Hitchcock’s interpretation

Hitchcock himself was well acquainted with true crime, so it’s unsurprising Rope appealed to his morbid sensibilities. He demonstrated his credentials with the genre early on in his career, when he adapted Marie Belloc Lowndes’s Jack the Ripper-inspired novel The Lodger in 1927. Later, Uncle Charlie in Shadow of a Doubt (1948) was based on prolific serial killer Earle Nelson, while Frenzy (1972) was adapted from Arthur La Bern’s novel Goodbye Piccadilly, Farewell Leicester Square (1966), which itself was inspired by the so-called “Jack the Stripper” murders in 1960s London. Perhaps most famously, Hitchcock’s Psycho (1960) was adapted from a short story by Robert Bloch, which echoed the macabre crimes of Ed Gein.
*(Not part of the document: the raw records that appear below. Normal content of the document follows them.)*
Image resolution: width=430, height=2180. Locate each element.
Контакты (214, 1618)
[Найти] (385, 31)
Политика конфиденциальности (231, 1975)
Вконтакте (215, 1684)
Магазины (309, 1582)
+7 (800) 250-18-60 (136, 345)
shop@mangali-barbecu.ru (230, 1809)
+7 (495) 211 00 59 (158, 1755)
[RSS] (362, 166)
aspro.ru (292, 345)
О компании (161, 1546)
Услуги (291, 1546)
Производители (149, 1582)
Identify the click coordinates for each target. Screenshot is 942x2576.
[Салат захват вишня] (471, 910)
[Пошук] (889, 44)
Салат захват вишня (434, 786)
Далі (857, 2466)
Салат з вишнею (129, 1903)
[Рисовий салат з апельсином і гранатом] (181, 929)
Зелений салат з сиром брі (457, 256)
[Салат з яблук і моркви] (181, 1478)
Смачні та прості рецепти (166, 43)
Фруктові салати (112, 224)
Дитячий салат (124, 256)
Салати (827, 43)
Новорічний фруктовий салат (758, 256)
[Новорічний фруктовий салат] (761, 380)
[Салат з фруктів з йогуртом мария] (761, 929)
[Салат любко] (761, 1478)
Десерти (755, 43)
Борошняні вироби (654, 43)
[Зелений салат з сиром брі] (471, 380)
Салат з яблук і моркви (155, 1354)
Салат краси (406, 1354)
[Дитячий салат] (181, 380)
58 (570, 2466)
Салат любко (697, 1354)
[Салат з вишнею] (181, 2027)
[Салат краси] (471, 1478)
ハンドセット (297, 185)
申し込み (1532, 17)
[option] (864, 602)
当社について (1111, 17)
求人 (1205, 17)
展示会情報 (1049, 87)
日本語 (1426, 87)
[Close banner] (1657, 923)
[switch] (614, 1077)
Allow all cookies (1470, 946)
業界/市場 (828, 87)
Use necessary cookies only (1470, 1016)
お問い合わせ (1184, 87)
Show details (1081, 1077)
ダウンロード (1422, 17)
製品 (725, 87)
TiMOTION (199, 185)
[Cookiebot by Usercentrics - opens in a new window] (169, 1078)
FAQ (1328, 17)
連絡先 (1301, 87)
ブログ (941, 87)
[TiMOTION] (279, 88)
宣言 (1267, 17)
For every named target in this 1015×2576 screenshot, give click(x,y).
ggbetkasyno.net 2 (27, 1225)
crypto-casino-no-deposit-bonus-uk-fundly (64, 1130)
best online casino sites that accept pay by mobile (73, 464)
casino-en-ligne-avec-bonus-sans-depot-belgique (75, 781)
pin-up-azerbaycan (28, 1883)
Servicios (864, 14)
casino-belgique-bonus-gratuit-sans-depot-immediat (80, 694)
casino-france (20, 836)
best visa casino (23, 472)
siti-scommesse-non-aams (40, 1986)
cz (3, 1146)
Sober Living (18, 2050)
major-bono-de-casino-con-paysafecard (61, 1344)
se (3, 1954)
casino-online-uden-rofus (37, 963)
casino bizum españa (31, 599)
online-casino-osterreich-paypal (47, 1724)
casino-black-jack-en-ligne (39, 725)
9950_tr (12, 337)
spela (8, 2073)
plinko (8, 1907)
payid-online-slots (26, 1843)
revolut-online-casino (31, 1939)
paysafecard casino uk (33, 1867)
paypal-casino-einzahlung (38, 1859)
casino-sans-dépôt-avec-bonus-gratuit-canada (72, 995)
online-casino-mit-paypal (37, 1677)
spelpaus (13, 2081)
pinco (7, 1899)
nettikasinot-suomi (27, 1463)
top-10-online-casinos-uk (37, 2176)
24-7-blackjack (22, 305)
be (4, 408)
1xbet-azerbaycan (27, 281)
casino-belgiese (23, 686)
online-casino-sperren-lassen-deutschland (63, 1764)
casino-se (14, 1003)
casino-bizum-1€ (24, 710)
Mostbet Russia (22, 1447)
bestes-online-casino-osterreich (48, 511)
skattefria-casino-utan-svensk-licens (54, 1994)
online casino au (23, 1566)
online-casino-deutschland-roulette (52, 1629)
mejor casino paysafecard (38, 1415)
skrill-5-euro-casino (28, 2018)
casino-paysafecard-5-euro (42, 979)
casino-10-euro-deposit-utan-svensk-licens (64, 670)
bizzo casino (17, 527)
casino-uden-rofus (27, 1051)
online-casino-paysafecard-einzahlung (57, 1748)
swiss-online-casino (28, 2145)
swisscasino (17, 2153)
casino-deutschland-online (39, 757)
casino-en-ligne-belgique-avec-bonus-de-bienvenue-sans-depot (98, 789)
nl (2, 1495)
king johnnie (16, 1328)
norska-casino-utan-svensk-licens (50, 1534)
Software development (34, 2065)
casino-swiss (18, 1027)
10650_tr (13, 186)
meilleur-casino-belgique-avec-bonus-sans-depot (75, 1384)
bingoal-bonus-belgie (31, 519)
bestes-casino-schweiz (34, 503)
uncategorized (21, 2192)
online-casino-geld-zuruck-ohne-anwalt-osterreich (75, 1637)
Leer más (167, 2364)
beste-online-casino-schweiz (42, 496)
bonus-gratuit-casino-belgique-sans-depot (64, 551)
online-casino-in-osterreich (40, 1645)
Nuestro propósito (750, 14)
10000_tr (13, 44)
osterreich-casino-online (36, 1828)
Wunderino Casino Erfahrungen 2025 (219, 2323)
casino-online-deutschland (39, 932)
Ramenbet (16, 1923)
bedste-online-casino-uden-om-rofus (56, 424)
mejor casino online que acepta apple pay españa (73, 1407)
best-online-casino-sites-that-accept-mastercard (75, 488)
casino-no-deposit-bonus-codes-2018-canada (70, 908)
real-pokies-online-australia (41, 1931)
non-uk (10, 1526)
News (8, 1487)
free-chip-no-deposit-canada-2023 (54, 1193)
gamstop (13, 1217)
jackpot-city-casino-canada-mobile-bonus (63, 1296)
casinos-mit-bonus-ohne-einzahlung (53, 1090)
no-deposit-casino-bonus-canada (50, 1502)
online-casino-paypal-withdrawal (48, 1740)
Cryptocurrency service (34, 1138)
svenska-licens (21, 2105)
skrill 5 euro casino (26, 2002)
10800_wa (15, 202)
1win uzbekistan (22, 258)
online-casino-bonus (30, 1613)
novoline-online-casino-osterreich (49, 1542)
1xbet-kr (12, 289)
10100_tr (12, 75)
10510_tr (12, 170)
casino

In other words, a number of Hitchcock’s most celebrated films derived from true crime, albeit several layers removed.

Director and film historian Mark Cousins recently reconsidered Hitchcock’s work for his film about the director, My Name is Alfred Hitchcock (2023). “Rope is the intellectual and moral centre of Hitchcock’s work,” Cousins suggests. “He wasn’t trying to be funny or amuse. Instead of looking askance at murder, in Rope he stared right at it. He didn’t lighten his form.”